— AIM OF THE EXERCISE —
Rewrite the records with every instance of "hamburger menu" changed to "navigation menu" and everything else left as it is. Omit the pictures from your answer.

— LISTED RECORDS —
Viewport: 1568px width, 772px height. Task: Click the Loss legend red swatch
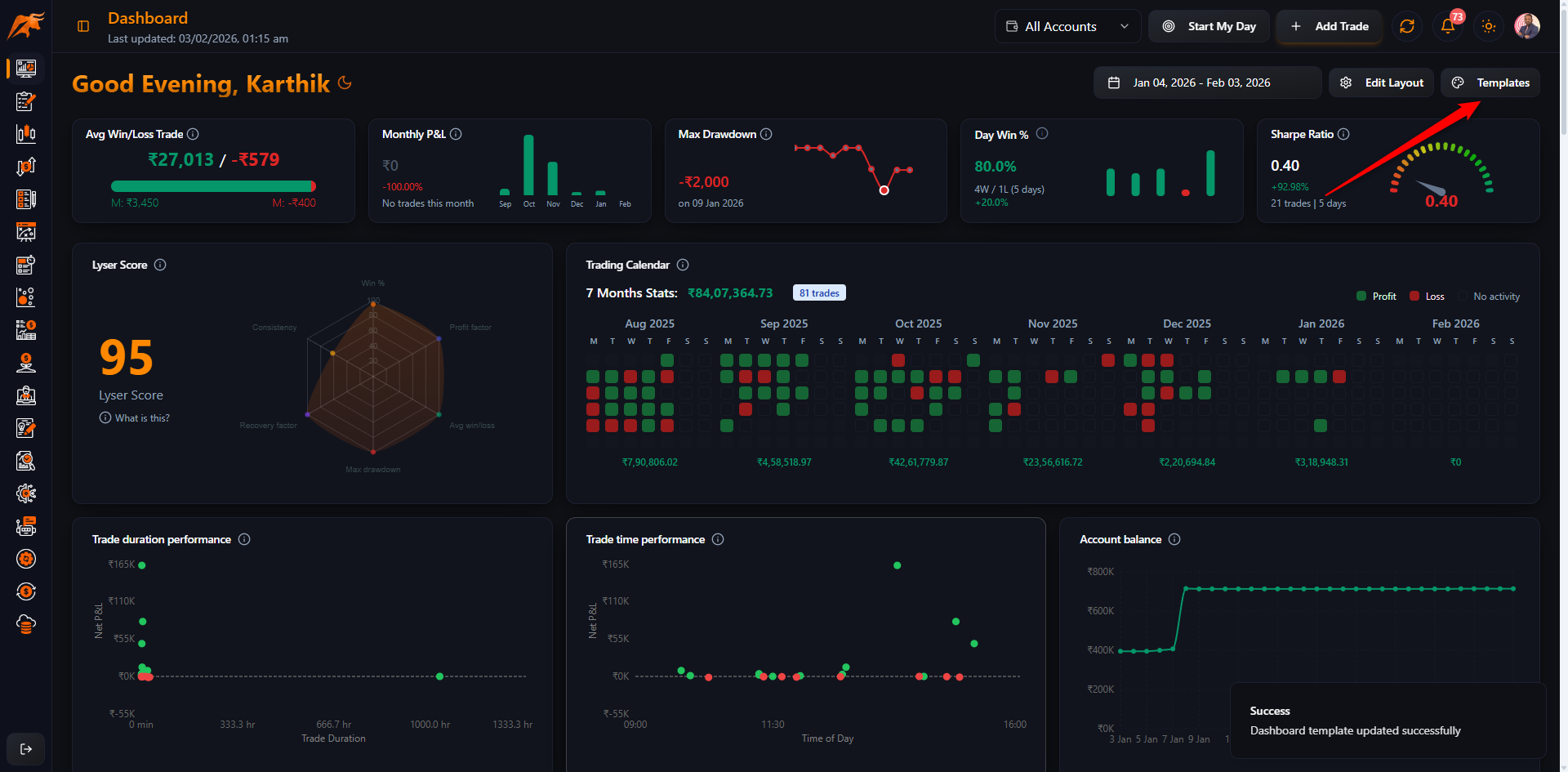click(x=1414, y=297)
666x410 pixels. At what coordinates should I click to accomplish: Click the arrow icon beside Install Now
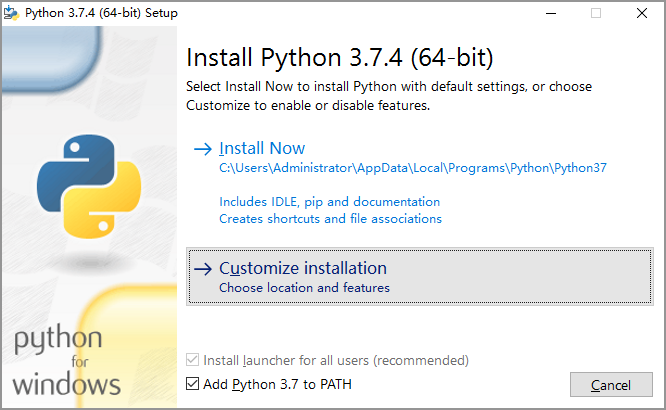click(x=202, y=149)
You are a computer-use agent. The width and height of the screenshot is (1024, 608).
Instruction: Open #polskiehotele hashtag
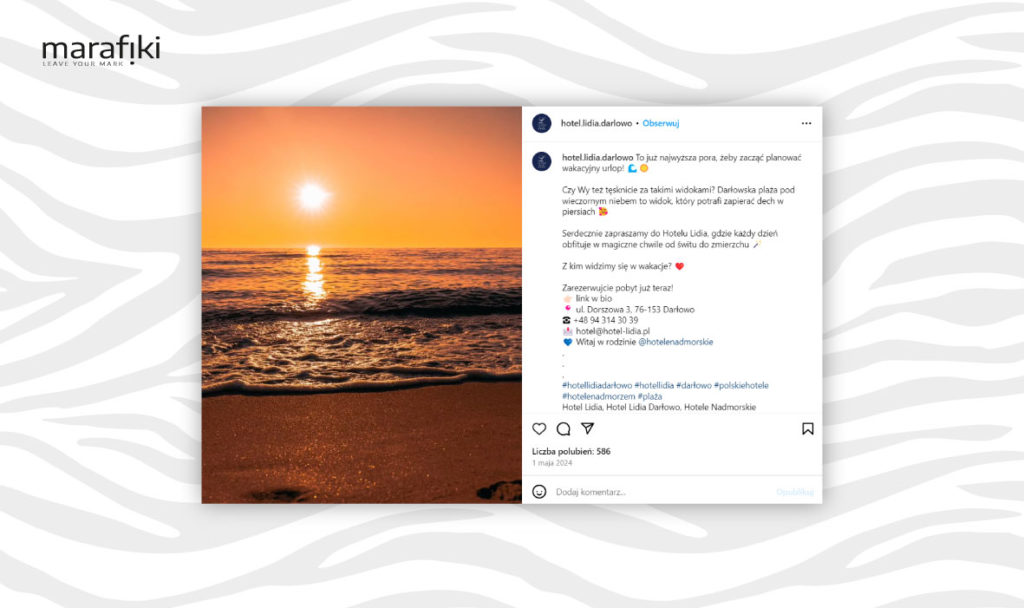click(x=741, y=385)
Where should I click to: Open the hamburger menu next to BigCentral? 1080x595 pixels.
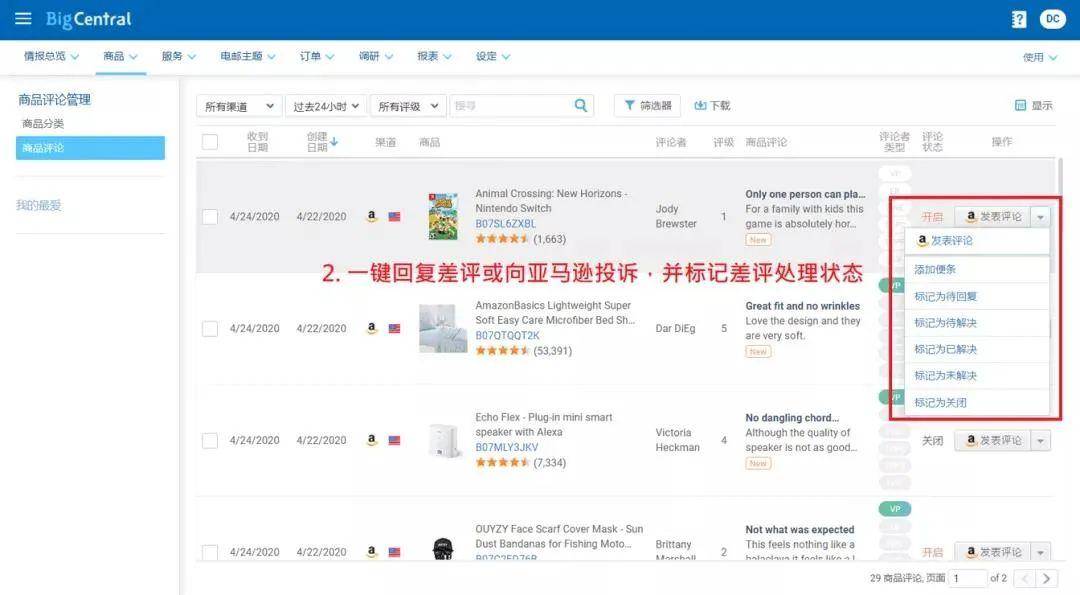coord(23,19)
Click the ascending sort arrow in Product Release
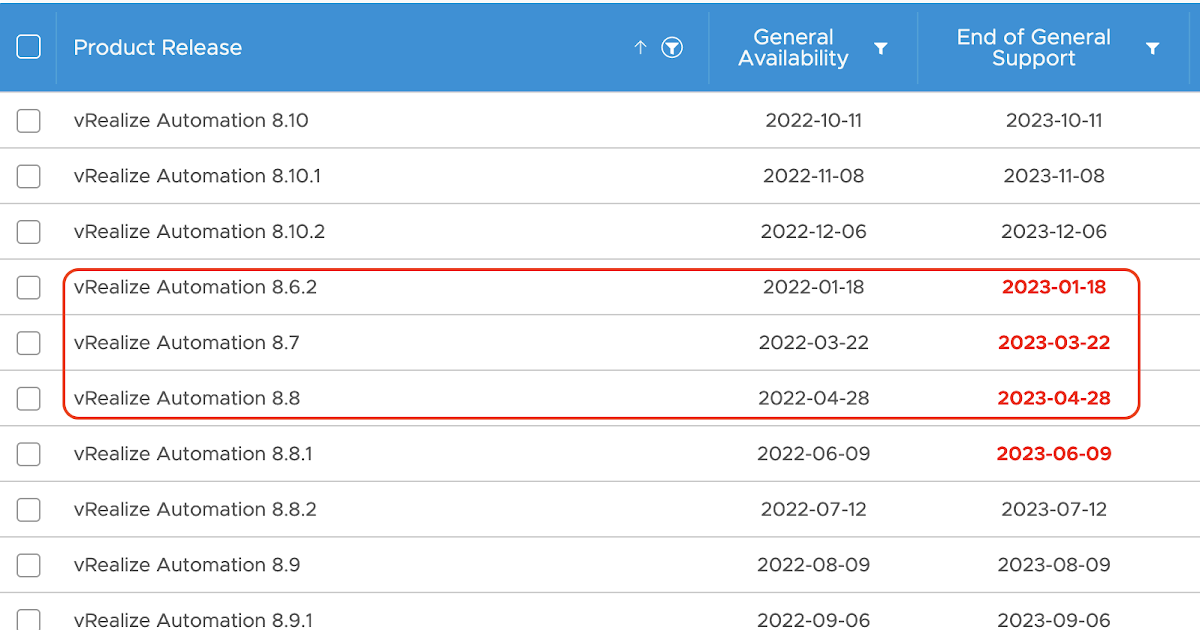This screenshot has width=1200, height=630. [x=641, y=47]
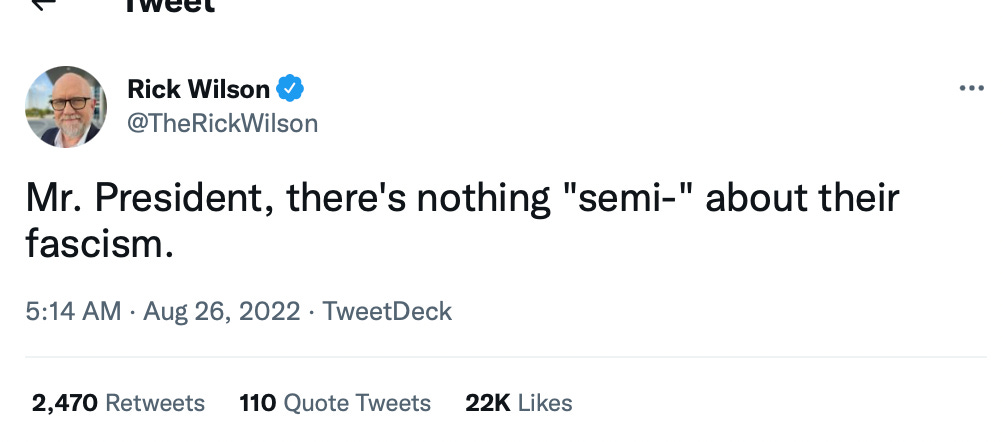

— FULL ANSWER —
Viewport: 1568px width, 772px height. Task: Click the Loss legend red swatch
click(x=1414, y=297)
666x410 pixels. At what coordinates should I click to accomplish: Click the arrow icon beside Install Now
click(x=202, y=149)
You are a computer-use agent. The width and height of the screenshot is (1024, 608).
Instruction: Open #polskiehotele hashtag
click(x=741, y=385)
Where should I click to: Open the navigation menu next to BigCentral? 1080x595 pixels.
coord(23,19)
Click the ascending sort arrow in Product Release
This screenshot has width=1200, height=630. [x=641, y=47]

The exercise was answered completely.